Running a tight ship

05 May 2024 - Jedd Campbell

In the past year our software development team has grown from two developers to six. The system we’re building has increased in scope, scale, and complexity. Our clients are larger and more vocal as they lean more and more weight on our platform. We need to adapt our thoughts and processes to match.

The problem space

Things aren’t scaling linearly. Our team, client base, and product are all growing at the same time. A larger team means more hands on deck, but also more communication complexity. A bigger client base means more revenue, but places a higher demand on support. Our product has more features than ever, but it’s surface area is huge and it requires way more maintenance.

Communication and Team Dynamics

It wasn’t that long ago that we had only three people involved with development communication: myself, Chris, and Riaan (two developers and the CEO). With three people in the loop we had only three unique communication channels (Jedd/Riaan, Jedd/Chris, Chris/Riaan). Now, with seven people in the loop we have 21 unique communication channels (not going to list them out). Communication is way more complex now. Chris, Riaan and I know the system quite well, but we now have four additions to the team who are still learning the ropes. We’re spending more time communicating than ever before. The team now has three times the amount of code to review. Chris and I each used to write about 50% of the code, now we each write 16.67% of the code (for now we write proportionally more, but this should trend to 16.67%). That means I have to spend time familiarizing myself with 250% more code than before, or else progressively lose sight of more of the system.

We need to keep more people in the loop, and keep track of more work.
There are more people to train and get up to speed.
There’s way more code to review.

System Scope and Complexity

Our system has also increased in scope, and work has slowed down significantly. Our features have become interlinked. Every change we make impacts a larger part of the system. For example, when making a single change to our checklists feature we now have to ask how that change affects reports, tasks, notifications, contractors, forms, and the mobile application. If we make a mistake, it has the potential to affect every other feature that it’s linked to. Each time we take a shortcut, name something poorly, rush a function, or fail to properly think through a database design, we make it harder to maintain for the next person who comes along.

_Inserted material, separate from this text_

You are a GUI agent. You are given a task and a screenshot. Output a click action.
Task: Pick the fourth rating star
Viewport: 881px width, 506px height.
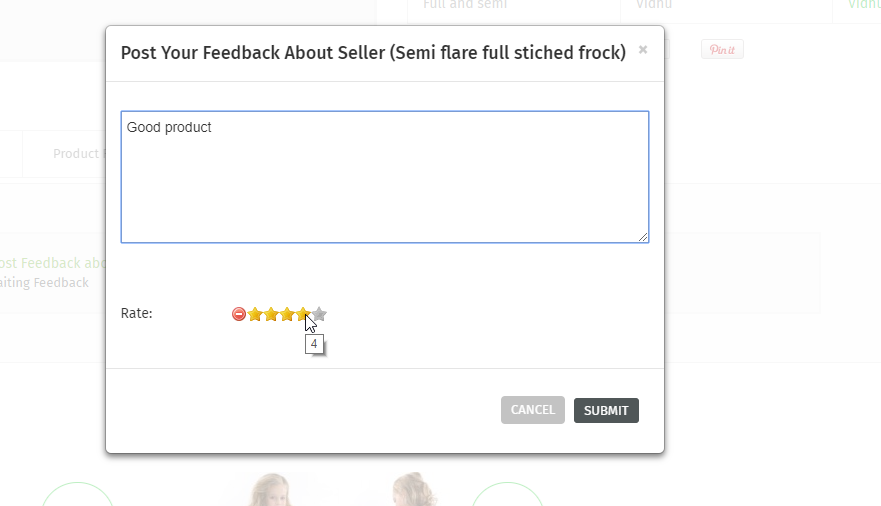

Our product’s surface area is increasing rapidly, and with it the maintenance cost.
Making changes is more complex and impactful.
Our technical debt is piling up and increasing in cost.
One unit of work is taking more units of time to complete.

Clients and Support

Our client base has also grown, and each client has different needs and priorities. These needs sometimes emerge in a seasonal sort of way. For example, there might be a deadline for safety file submissions, and so for a few weeks companies are focusing on safety files. Naturally, there will be an uptick in urgency and frequency of safety file tickets. So all of a sudden we need to devote more attention and resources to the safety file feature. Some companies do tons of checklists, others safety files, or risk assessments, and so we get more request from them on those specific features. As our clients and their needs grow, we’re forced to adapt and improve our system with them.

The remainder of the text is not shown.